季徯秩长睫微眨,只觉着有些冷,要回去,便问:“这立冬宴结束后,二爷可还要在这缱都留一段时日吗?”
“为何事留?”
“嗐——好歹当过同窗的,还想着要请您吃顿喜酒呢。”季徯秩神色不变,上挑的眼尾将柔柔笑意变作了点带着欲望滋味的媚色,在如今这境况下却相似挑衅,“大婚嘛,总得来点故人才好,高堂已不叫我拜,师父又不知所踪,在这缱都二爷和我最是熟悉。”
“侯爷胆敢请我?当真不怕我大闹一场?”
“闹什么?有什么好闹,千杯不醉啊宋二爷,这儿没有理由给您闹……您考虑考虑,若是乐意,到时候我差人把帖子给您送去。”
宋诀陵剑眉拧起,便把人逼得更紧了些。季徯秩的背部贴着雪松粗糙的树皮,自觉有些喘不过气。
他抬手推宋诀陵,宋诀陵便将他那只手捞上来,放到唇边呼了呼。
季徯秩似乎终于忍无可忍,他道:“宋二,你我不久便要成家,你乐意当拈花惹草的混账,我可不乐意与你通奸,当不折不扣的混蛋!”
“话说得这么难听,不知道的还以为我又对侯爷做了什么了不得的事呢!不就是见您手凉,给您暖暖手吗?侯爷以为我要做什么?”
季徯秩一只手抵着他的胸膛,另一只手闻言也不好再挣扎,任由他握着,只是那指被他摆弄着,挪得近了,竟触上他的鼻梁。
季徯秩恍然生发了一个念头,不知不觉便脱口而出。他对宋诀陵说,爹娘都这般模样,日后二人孩子应会特别漂亮罢。

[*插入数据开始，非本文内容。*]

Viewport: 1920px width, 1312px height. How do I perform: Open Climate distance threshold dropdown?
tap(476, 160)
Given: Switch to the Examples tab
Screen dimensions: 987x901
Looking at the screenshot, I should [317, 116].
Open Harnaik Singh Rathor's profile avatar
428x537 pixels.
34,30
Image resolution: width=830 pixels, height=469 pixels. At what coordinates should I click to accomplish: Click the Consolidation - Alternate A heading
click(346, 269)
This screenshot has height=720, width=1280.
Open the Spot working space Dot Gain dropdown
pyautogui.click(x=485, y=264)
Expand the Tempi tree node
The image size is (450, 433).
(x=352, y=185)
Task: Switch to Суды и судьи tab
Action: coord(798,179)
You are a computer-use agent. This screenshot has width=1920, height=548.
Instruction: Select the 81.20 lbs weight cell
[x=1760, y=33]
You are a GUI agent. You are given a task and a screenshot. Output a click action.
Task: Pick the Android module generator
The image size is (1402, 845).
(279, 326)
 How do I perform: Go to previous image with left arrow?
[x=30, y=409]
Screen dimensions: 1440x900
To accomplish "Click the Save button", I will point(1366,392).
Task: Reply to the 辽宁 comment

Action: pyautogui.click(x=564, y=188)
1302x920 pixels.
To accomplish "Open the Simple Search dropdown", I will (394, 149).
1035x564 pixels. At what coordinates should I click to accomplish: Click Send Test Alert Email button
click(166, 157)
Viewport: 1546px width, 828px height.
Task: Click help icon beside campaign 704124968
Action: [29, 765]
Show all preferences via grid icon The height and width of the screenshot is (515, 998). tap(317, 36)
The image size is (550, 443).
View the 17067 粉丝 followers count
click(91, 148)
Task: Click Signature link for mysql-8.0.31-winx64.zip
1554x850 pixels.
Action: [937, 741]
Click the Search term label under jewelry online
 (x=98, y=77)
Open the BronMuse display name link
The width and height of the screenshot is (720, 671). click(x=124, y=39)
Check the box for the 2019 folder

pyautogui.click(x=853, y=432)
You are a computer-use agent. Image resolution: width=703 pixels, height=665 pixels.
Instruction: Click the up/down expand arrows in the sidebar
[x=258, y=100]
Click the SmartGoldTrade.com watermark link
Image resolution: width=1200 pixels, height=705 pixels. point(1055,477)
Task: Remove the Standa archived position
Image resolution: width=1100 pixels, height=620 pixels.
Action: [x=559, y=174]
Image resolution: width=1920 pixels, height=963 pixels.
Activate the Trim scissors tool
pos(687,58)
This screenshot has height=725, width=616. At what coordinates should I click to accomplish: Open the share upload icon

他这会儿叫人看不出一分委屈,就那么笑着,还带了点温柔缱绻的味道,真心得已不能再真心。
宋诀陵于是也学着他勾起嘴角,他说,侯爷的儿子也该是。
季徯秩忽而笑道:“不知你我这般的不对付,日后我们的儿子有没有福气闹在一块儿呢。”
宋诀陵不作声,带着季徯秩也沉默下去
二人正共濒溺于情海,却听得宴帐那边传来一声凄厉哭声。
他俩未有半分犹豫,只一前一后冲着宴帐奔去。